# About this task
Search the records below for "Laporkan" and copy every line it turns up in.

# Provided data
--
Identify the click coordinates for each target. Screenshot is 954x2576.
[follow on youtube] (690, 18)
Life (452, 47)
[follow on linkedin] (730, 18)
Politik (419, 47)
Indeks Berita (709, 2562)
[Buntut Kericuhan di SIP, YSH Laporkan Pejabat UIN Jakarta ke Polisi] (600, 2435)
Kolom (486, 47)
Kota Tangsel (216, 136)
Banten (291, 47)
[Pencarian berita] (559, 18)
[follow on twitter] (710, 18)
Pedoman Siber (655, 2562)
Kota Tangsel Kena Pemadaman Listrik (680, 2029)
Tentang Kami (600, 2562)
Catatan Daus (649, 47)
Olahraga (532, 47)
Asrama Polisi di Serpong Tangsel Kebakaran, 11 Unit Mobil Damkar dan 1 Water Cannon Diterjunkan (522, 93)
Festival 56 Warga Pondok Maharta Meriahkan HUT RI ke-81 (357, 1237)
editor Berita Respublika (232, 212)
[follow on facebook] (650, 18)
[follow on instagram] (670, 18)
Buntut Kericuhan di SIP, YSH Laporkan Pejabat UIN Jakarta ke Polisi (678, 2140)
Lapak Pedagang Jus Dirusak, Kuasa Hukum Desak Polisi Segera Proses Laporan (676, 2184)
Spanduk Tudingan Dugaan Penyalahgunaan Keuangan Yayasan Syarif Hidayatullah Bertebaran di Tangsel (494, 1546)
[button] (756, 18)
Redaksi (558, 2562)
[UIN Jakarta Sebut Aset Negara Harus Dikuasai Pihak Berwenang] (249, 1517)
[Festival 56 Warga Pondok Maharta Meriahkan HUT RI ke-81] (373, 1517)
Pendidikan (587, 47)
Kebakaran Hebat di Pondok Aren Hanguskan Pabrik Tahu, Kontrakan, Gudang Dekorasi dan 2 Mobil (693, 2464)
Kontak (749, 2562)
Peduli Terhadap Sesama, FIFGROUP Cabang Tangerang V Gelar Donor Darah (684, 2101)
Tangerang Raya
--
# Reply
[Buntut Kericuhan di SIP, YSH Laporkan Pejabat UIN Jakarta ke Polisi] (600, 2435)
Buntut Kericuhan di SIP, YSH Laporkan Pejabat UIN Jakarta ke Polisi (678, 2140)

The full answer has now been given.